[Beowulf] Multirail Clusters: need comments

Mon Dec 5 06:41:51 PST 2005

> > so you're talking about 6 GB/s over quad-rail.  it's hard to 
> > imagine what you would do with that kind of bandwidth
> 
> This is a very bold assertion...

well, 6 GB/s does seem like a lot, even for a 16-core machine that's 
barely practical today.  it's also a fat enough node to make you really
want topology-aware MPI.

> > only you can answer this.  my experience is that very few applications
> > need anything like that much bandwidth - I don't think anyone ever saturated 
> > 1x quadrics on our alpha/elan3 clusters (~300 MB/s), and even on
> > opteron+myri-d, latency seems like more of an issue.
> 
> Your alpha/elan3 clusters would have been quad CPU machines.

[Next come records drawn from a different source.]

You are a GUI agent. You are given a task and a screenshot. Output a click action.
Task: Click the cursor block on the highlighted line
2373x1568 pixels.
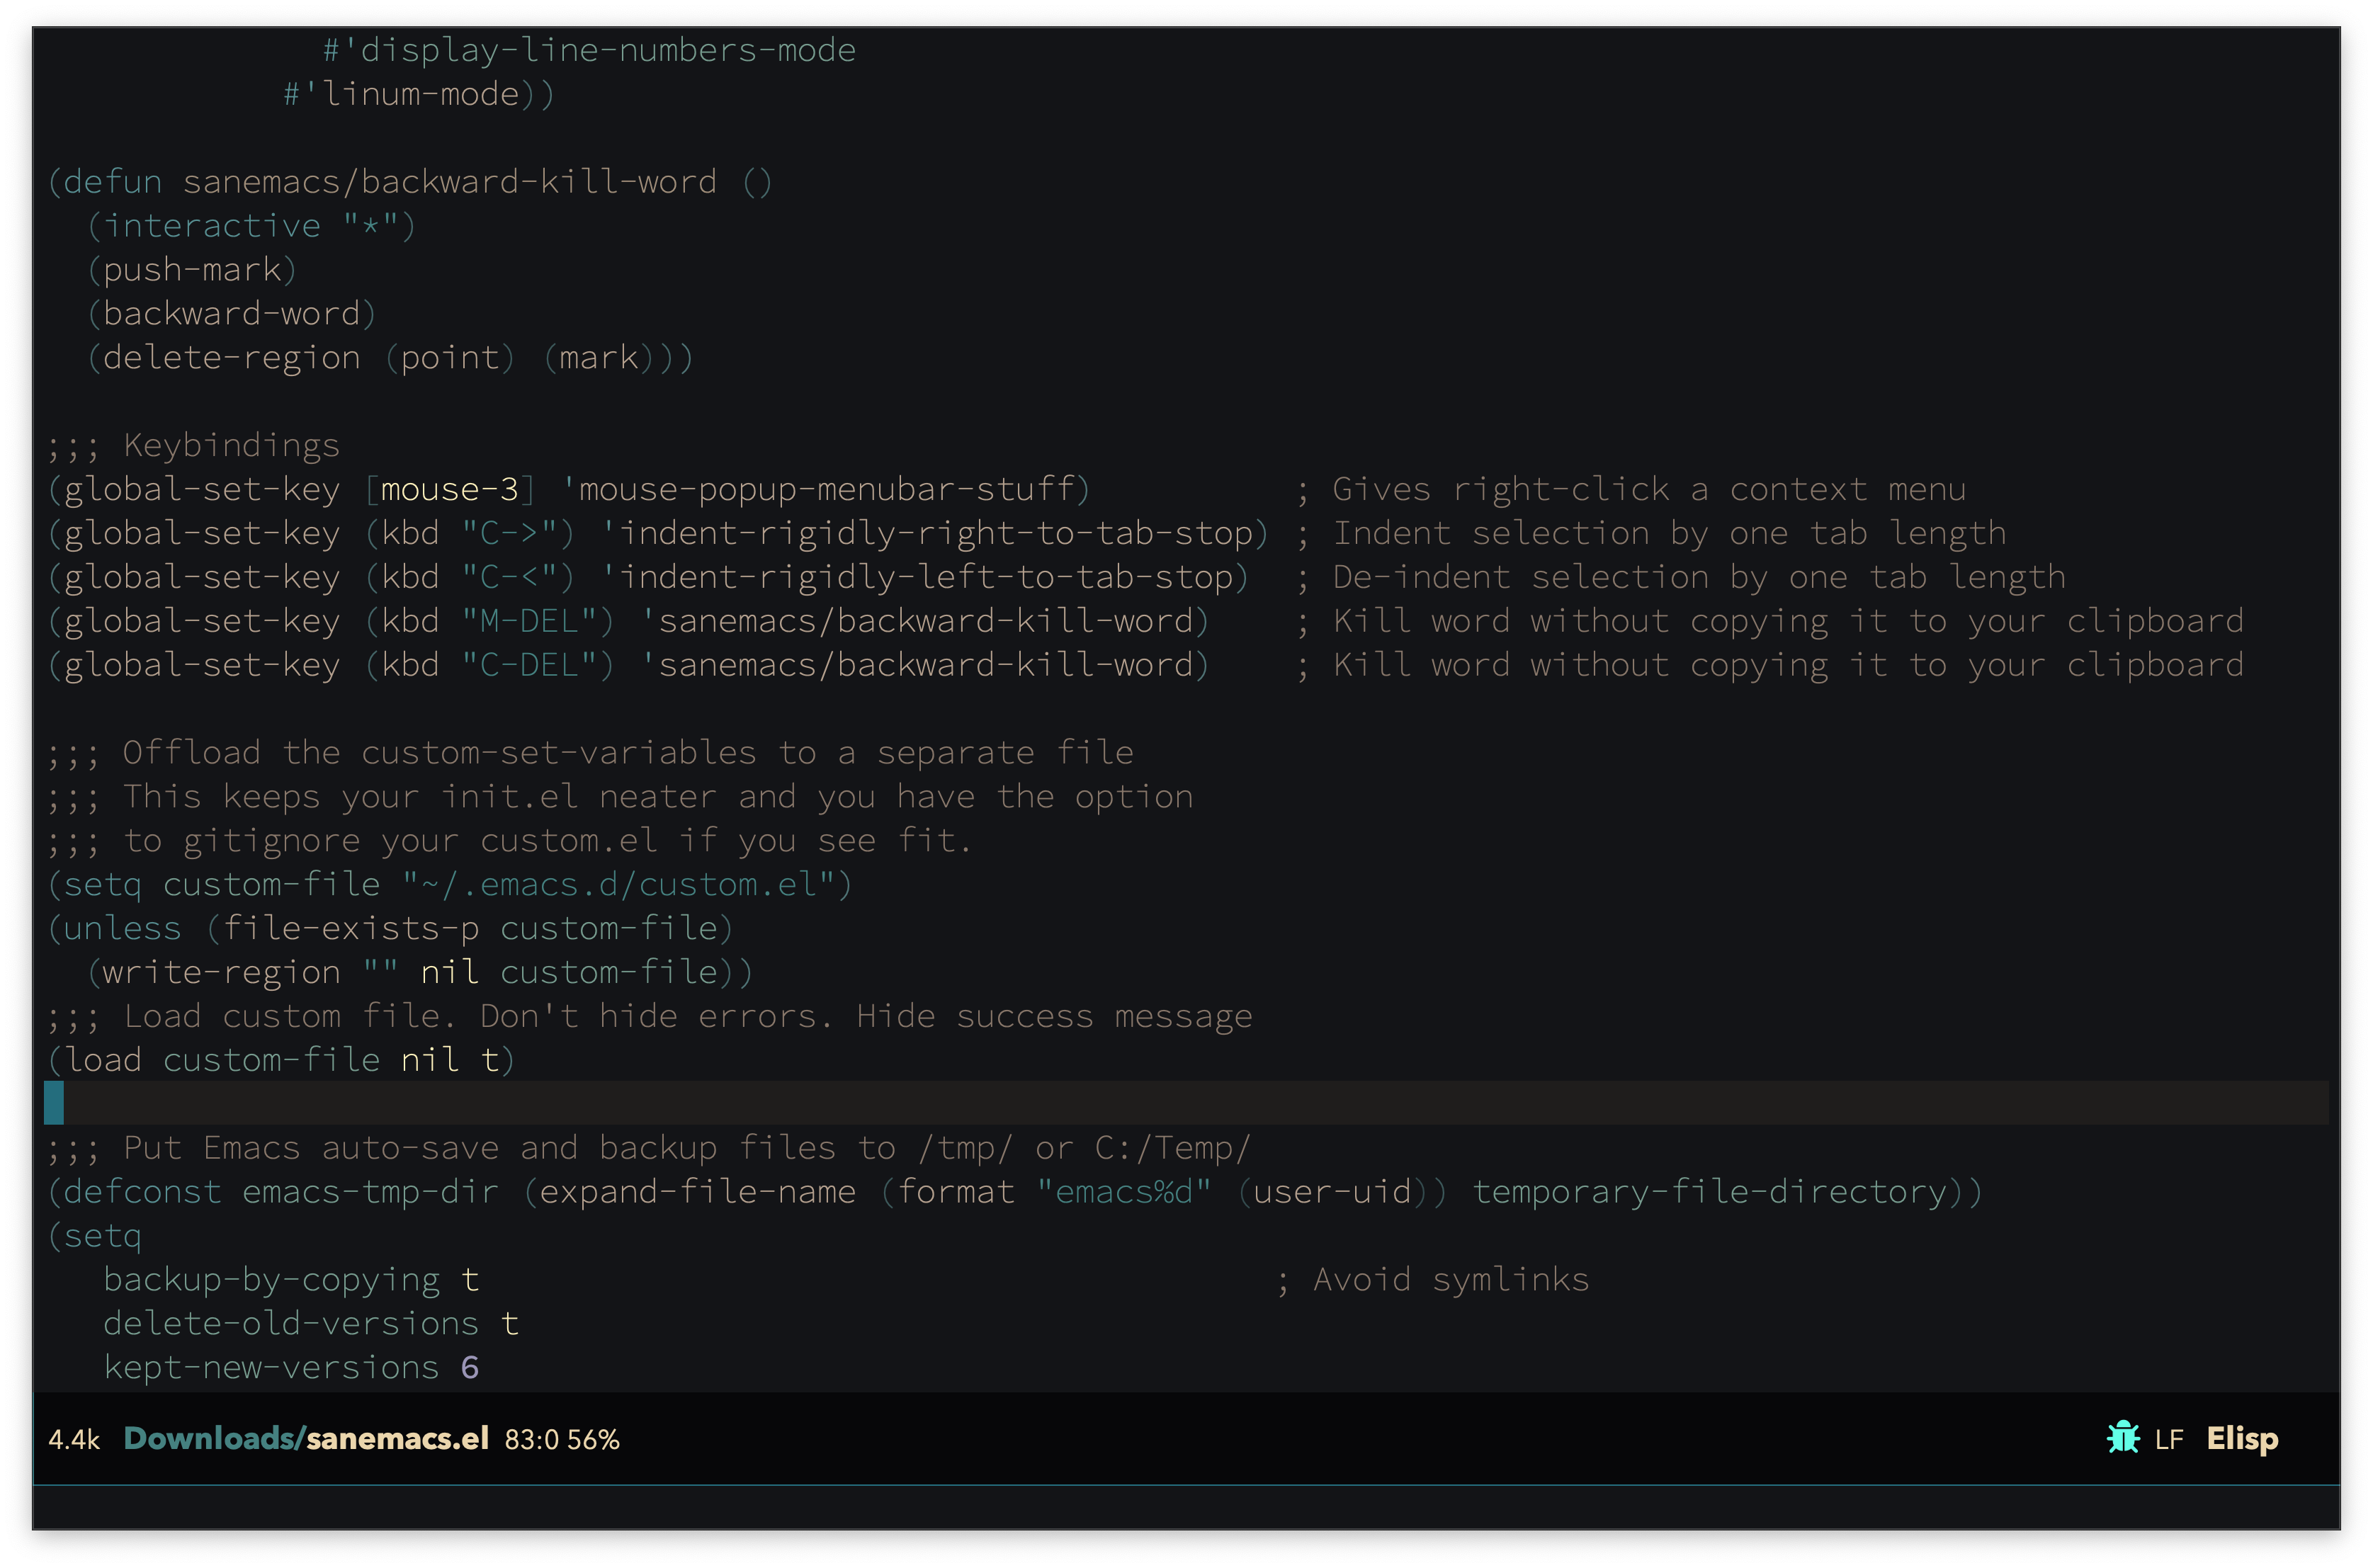coord(54,1103)
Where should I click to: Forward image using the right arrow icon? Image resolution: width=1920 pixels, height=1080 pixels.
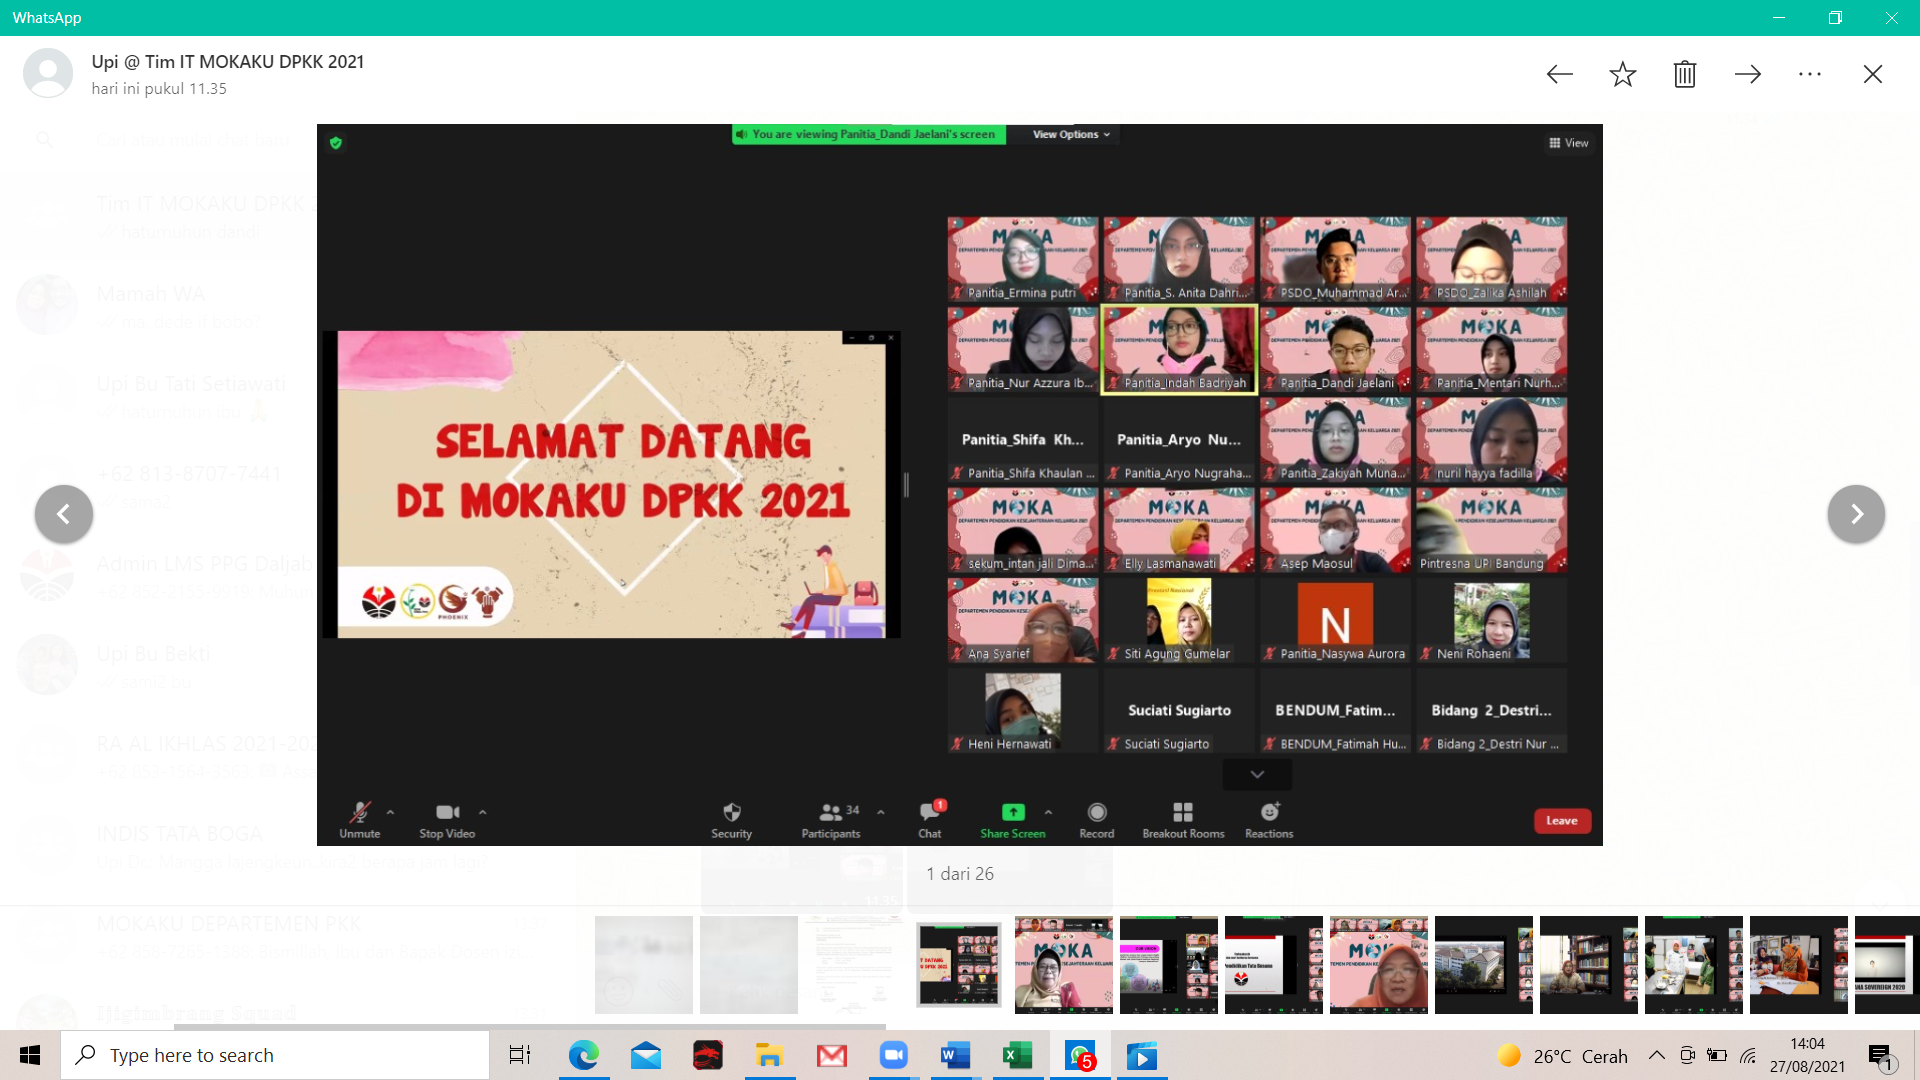click(1748, 74)
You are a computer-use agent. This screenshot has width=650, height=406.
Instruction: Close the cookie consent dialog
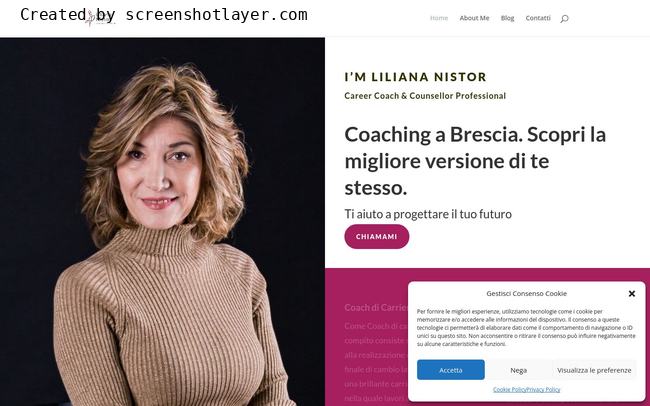[631, 294]
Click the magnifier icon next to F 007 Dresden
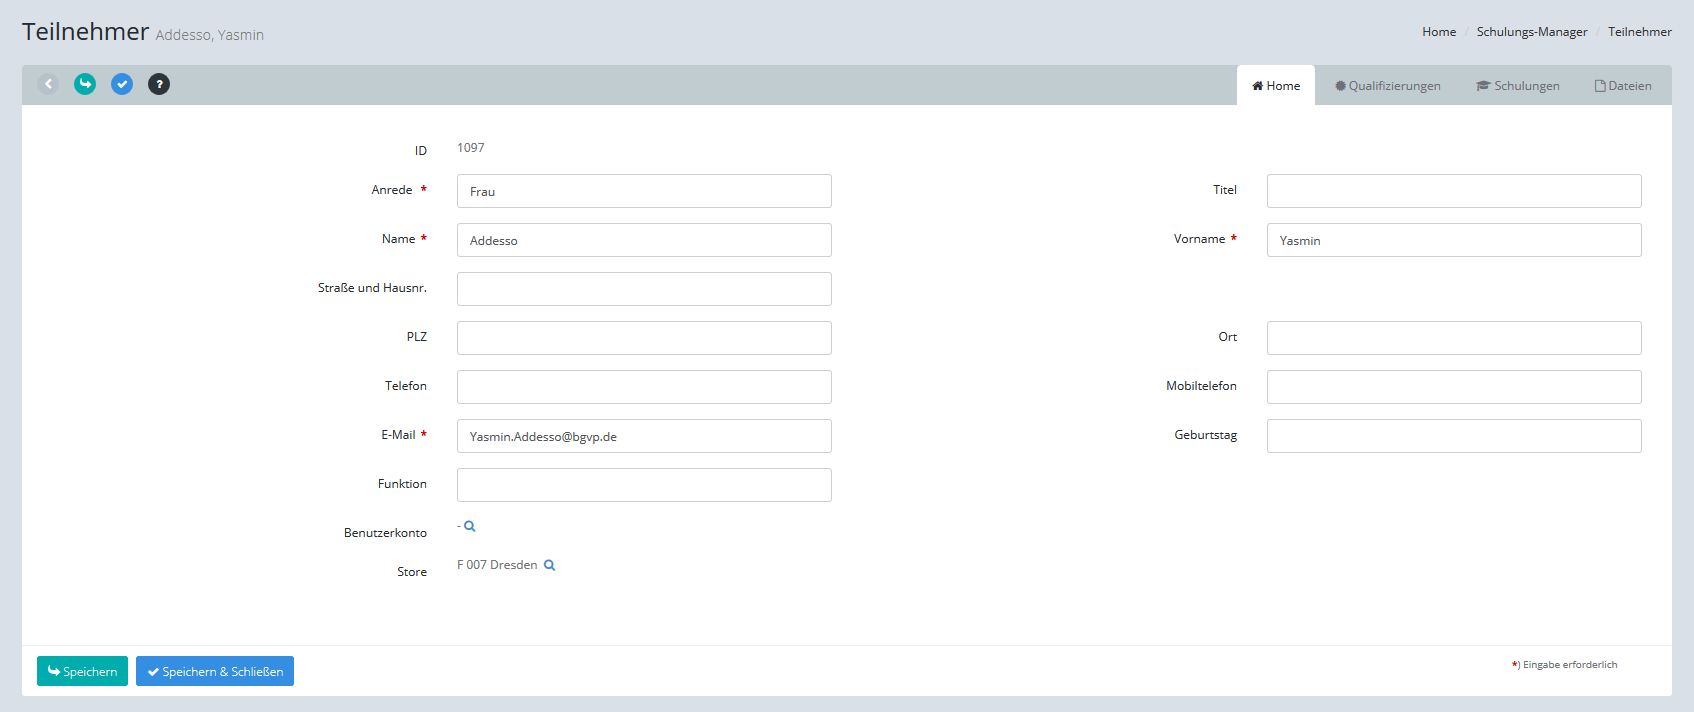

right, so crudely speaking, we can characterize it as 50 second (4G ram/300)
and 22 flops/byte (833*2*4 mflops/300).

> The one point you have missed however with multi-rail is that network
> bandwidth is per *node* whereas number of CPU's per node is for the

no, that's obvious.

> large part increasing.  1Gb/s seems like a lot (or at least it did) but
> put it in a 16 CPU machine and all of a sudden you have *less* per CPU
> bandwidth than you had seven years ago in your alpha/elan3.  Couple that

5 years :(

well, today 16x is a bit exotic; I think we can agree that 2x2 is probably
the norm.  so a single infinipath link in a 2x2 (say 2.2 DC GHz opteron,
with 16GB).  that leads to 10 seconds, but 11 flops/byte - a different 
balance for sure, but how wrong?

> with CPU's being n times faster to boot and all of a sudden multi-rail
> is starting to less pie-in-the-sky and more look like a good idea.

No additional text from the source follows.